EXERCISE DIRECTIONS
All of the records must be set down again word for word.

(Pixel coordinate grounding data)
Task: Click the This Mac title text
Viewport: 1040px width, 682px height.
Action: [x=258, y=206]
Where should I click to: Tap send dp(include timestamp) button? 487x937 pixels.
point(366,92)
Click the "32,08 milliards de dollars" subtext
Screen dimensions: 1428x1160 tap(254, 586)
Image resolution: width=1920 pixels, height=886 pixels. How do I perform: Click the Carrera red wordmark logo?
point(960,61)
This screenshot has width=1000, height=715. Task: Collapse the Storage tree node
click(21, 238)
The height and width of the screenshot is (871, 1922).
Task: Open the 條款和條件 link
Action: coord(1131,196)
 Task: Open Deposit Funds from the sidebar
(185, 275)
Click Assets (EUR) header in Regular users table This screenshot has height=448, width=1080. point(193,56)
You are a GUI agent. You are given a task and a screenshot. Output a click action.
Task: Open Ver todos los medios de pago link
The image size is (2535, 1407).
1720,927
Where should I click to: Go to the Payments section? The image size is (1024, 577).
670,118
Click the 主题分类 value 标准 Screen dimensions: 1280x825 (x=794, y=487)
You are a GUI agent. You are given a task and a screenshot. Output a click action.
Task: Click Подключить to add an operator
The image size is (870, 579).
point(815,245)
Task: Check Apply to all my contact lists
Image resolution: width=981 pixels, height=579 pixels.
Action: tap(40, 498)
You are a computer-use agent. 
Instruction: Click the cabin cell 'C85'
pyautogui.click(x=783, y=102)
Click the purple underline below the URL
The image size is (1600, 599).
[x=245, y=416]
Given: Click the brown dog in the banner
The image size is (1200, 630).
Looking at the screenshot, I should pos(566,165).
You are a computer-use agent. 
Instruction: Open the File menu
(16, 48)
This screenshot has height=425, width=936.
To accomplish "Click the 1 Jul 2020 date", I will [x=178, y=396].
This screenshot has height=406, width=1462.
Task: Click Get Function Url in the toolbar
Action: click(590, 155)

SOLUTION FOR THIS EXERCISE
Task: Click the This Mac title text
Viewport: 1040px width, 682px height.
Action: [x=258, y=206]
Where should I click to: Tap send dp(include timestamp) button? 487x937 pixels.
point(366,92)
Click the "32,08 milliards de dollars" subtext
Screen dimensions: 1428x1160 tap(254, 586)
Image resolution: width=1920 pixels, height=886 pixels. How do I perform: Click the Carrera red wordmark logo?
point(960,61)
This screenshot has width=1000, height=715. Task: Collapse the Storage tree node
click(21, 238)
The height and width of the screenshot is (871, 1922).
Task: Open the 條款和條件 link
Action: coord(1131,196)
 Task: Open Deposit Funds from the sidebar
(185, 275)
Click Assets (EUR) header in Regular users table This screenshot has height=448, width=1080. point(193,56)
You are a GUI agent. You are given a task and a screenshot. Output a click action.
Task: Open Ver todos los medios de pago link
The image size is (2535, 1407).
1720,927
Where should I click to: Go to the Payments section? The image size is (1024, 577).
670,118
Click the 主题分类 value 标准 Screen dimensions: 1280x825 (x=794, y=487)
You are a GUI agent. You are given a task and a screenshot. Output a click action.
Task: Click Подключить to add an operator
The image size is (870, 579).
point(815,245)
Task: Check Apply to all my contact lists
Image resolution: width=981 pixels, height=579 pixels.
Action: tap(40, 498)
You are a computer-use agent. 
Instruction: Click the cabin cell 'C85'
pyautogui.click(x=783, y=102)
Click the purple underline below the URL
The image size is (1600, 599).
[x=245, y=416]
Given: Click the brown dog in the banner
The image size is (1200, 630).
Looking at the screenshot, I should pos(566,165).
You are a computer-use agent. 
Instruction: Open the File menu
(16, 48)
This screenshot has height=425, width=936.
To accomplish "Click the 1 Jul 2020 date", I will [x=178, y=396].
This screenshot has height=406, width=1462.
Task: Click Get Function Url in the toolbar
Action: click(590, 155)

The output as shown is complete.